Summarising this section, several points can be made. Current computing systems (which nevertheless serve the majority of their intended purposes extremely well) seem to be a ‘mismatch’ for doing what humans are good at doing, therefore, they come across as “dumb”. There is no evidence yet to suggest there is a barrier to building (this century) a computing system that is “smart” in some respects, but it will require a whole new approach to computing. It is not clear whether imitating the architecture of the human brain is the best thing to do, or if there is an even more efficient approach waiting to be discovered. Nevertheless, if smartness is being measured against what humans can do, a good starting point is starting with similar resources to what a human has.

Bringing in points from the preceding section, one must not forget though that humans have been ‘trained’ over centuries (natural selection), that each individual then takes an additional 21 years of training, during which time they are communicating with and learning from other individuals, and even then, we tend to work on the problems we believe we can solve and ignore the rest. This suggests we have a narrow definition of “smartness” and perhaps the only real way for a computer to be “smart” in our eyes is if it were to ‘grow up’ with humans and ‘learn’ (through daily feedback over 21 years) what humans value.

Indeed, smartness is usually linked with creativity and being able to solve “completely new” problems. (I would argue though that the problems we can solve are, by definition, not as distant from other problems we have solved before as we would like to think. Who knows how much the subconscious remembers that our conscious mind does not.) Creativity, even more than smartness, is linked to how humans perceive themselves relative to others. A random number generator is not creative. An abstract artist is. Some computer generated pictures coming from fractals or other mathematical constructs can be aesthetically pleasing to look at but is creativity involved once one realises a formulaic pattern is being followed? When it comes to problem solving, creativity and smartness come back largely to usefulness, or more generally, to some notion of value. We solve problems by instinctively knowing which of the thousands of possible approaches are most likely not to work, thereby leaving a manageable few options to work our way through. When we “create” a new theorem or engineer a new system, we are credited with creativity if it is both potentially useful (“sensible”?) and different from what has been done before. A random number generator succeeds at being different; the challenge is teaching a computer a sense of value; I suspect this is achievable by having computers interact with humans as described above (it is all just pattern recognition refined by external feedback!), and perhaps humans can even learn to write down systematically not just an algebraic proof of a mathematical result but also the “intuition” behind the proof, thereby enabling computers to learn like humans by studying how others solve problems.

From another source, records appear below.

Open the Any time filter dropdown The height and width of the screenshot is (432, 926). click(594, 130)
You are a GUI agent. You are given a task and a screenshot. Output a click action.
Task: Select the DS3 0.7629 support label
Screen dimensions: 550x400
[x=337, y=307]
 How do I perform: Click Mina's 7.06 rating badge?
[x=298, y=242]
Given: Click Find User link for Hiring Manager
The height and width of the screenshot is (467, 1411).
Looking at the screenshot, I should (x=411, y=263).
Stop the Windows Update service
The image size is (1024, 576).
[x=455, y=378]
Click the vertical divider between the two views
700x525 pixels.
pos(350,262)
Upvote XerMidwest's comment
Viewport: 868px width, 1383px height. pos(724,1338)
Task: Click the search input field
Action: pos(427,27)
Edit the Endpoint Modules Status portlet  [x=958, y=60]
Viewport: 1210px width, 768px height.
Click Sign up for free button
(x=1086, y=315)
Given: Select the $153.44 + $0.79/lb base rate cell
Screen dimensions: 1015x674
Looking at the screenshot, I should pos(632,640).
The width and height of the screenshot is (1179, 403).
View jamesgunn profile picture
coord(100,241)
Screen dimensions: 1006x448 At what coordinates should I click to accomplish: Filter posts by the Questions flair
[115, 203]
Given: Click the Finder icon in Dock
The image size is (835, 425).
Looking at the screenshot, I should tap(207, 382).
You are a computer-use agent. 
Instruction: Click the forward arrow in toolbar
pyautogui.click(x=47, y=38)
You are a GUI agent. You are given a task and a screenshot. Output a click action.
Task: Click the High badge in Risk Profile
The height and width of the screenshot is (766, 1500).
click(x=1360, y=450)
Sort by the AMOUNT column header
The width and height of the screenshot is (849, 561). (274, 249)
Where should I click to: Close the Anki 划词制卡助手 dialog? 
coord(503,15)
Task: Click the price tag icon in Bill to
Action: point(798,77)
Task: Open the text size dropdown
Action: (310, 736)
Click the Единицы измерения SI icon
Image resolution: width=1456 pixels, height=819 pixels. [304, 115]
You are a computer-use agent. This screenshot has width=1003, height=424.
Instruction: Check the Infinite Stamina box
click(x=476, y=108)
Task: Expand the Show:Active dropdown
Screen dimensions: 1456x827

A Future Vision of Semi-automated Design

Although arguing that if we wanted computers to be smart then we are most likely going to be able to achieve that goal eventually, the more important question is whether we should be trying to head directly there. Personally, a more useful and more easily achievable goal is to work towards semi-automation and not full automation. At the moment there is essentially no way to guide a computer towards a goal; we run something, we wait, we get a result. Often we make a modification and try again. But we are not really interacting with the computer, just using it to shorten the time it takes for us to calculate something. By comparison, two people can work together on a design problem or a mathematical proof; there are periods when they work alone, but there are periods when they come together to discuss and get ideas from each other before going off to think on their own again. Semi-automation lies somewhere between these two extremes: the computer need not be “smart” like a human, but it should come across as being more than just a dumb calculator (even if, at the end of the day, all it is doing are calculations!).

Efficient exchange of information is vital. Computers can store more data than a brain can, but we can probe someone else’s brain for information much more efficiently than we can probe a computer’s memory banks. Largely this is because exchange of information is more efficient when there is shared knowledge that need not be explicitly transmitted.

Semi-automated Theorem Proving

There are so many mistakes, both big and small, in the published literature (even the top journals) that it seems not only highly desirable but inevitable we will ultimately have all mathematical works stored on and verified by computers. This is certainly not a new dream, so how far are we from achieving it?

Although proof verification systems exist, otherwise simple proofs become excessively long when translated into a suitable form for the computer to check. Exchange of information is far from efficient! At the other extreme, automated theorem provers exist, but are yet to prove any theorems of substance. I propose the following stages of research.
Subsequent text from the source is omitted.